The fresh or dried leaves are excellent flavouring agents in vegetables, meat (particularly lamb, veal and roasted chicken), sauces, stews, herbal butters, cream soups, fruit salads, jams, biscuits and bread.
Rosemary oil, distilled from the flowering tops and leaves, is used to season processed foods, but for the most part it is employed in perfumes, in scenting soaps, detergents, household sprays and other related technical products. It finds application in denaturing alcohol and is popular in aromatherapy. In the United States the regulatory status “generally recognized as safe” has been accorded to rosemary (GRAS 2991), rosemary oil (GRAS 2992) and rosemary oleoresin (GRAS 3001). The maximum permitted level of rosemary oil in food products is about 0.003%. Rosemary oleoresin is used in the food industry as a natural antioxidant, for instance in cooked meat products.
In traditional medicine rosemary is thought to fortify the brain and refresh the memory. Flowering tops and leaves are considered carminative, diaphoretic, diuretic, aperient, emmenagogue, stimulant, stomachic and astringent. Rosemary also serves as a household remedy for headaches, bruises, colds, nervous tension, asthma, baldness and sore throat. In the Philippines, an infusion of the leaves is used as an eyewash for slight catarrhal conjunctivitis, as vapour baths for rheumatism, paralysis and incipient catarrhs, and to bathe women in puerperal state. Rosemary leaves are therapeutically allowed internally for dyspeptic complaints, and externally for rheumatic diseases and circulatory problems.
Rosemary is very popular as an ornamental plant used as a ground cover, hedge or shrub and is even transformed by hobbyists into bonsai or planted in hanging baskets. The leaves and flowers can be carefully dried and sold in elegant sachets and potpourris. For the last 1000 years in Europe, rosemary has been a symbol of happiness, fidelity and love, and a wedding and funeral flower.

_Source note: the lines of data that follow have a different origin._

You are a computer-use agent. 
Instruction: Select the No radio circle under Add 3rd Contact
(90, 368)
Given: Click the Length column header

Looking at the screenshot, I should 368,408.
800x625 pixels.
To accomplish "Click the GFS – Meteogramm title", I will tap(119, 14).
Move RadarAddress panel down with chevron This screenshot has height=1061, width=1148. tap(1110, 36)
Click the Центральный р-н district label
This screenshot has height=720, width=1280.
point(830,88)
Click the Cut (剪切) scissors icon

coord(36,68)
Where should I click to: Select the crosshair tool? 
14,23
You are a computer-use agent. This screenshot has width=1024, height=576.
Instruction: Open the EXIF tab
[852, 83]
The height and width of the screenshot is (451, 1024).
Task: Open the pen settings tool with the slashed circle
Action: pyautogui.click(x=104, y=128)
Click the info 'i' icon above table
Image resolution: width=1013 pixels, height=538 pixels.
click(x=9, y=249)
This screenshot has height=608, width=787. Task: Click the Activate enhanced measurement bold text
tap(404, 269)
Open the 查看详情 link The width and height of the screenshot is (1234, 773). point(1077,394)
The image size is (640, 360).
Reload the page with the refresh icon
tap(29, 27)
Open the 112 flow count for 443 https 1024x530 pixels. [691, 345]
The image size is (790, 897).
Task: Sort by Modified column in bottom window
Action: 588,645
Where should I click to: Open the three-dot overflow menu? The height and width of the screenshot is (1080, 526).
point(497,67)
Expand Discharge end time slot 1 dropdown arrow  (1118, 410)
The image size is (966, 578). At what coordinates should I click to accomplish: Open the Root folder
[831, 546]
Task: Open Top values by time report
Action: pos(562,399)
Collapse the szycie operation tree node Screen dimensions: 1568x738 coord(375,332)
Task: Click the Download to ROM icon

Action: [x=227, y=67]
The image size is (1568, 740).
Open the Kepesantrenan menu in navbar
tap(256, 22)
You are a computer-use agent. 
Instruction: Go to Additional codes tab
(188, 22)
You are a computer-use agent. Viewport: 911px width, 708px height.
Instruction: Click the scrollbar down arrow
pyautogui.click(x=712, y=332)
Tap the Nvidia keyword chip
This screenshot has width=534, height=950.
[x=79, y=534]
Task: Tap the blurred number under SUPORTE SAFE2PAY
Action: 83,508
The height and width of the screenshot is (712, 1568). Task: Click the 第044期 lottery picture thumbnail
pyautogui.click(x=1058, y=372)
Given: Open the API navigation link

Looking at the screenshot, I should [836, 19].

Production and international trade
Data on world trade of dried rosemary are fragmentary and available only for selected markets. In the 1970s annual consumption of rosemary in the major markets of Europe, the United States and Japan was estimated at 490-710 t. In 1989-1990 import of rosemary in selected countries of Western Europe (France, Germany, United Kingdom, the Netherlands) totalled 970-1020 t. The bulk of this import came from Spain and the rest from Albania, Tunisia and Morocco.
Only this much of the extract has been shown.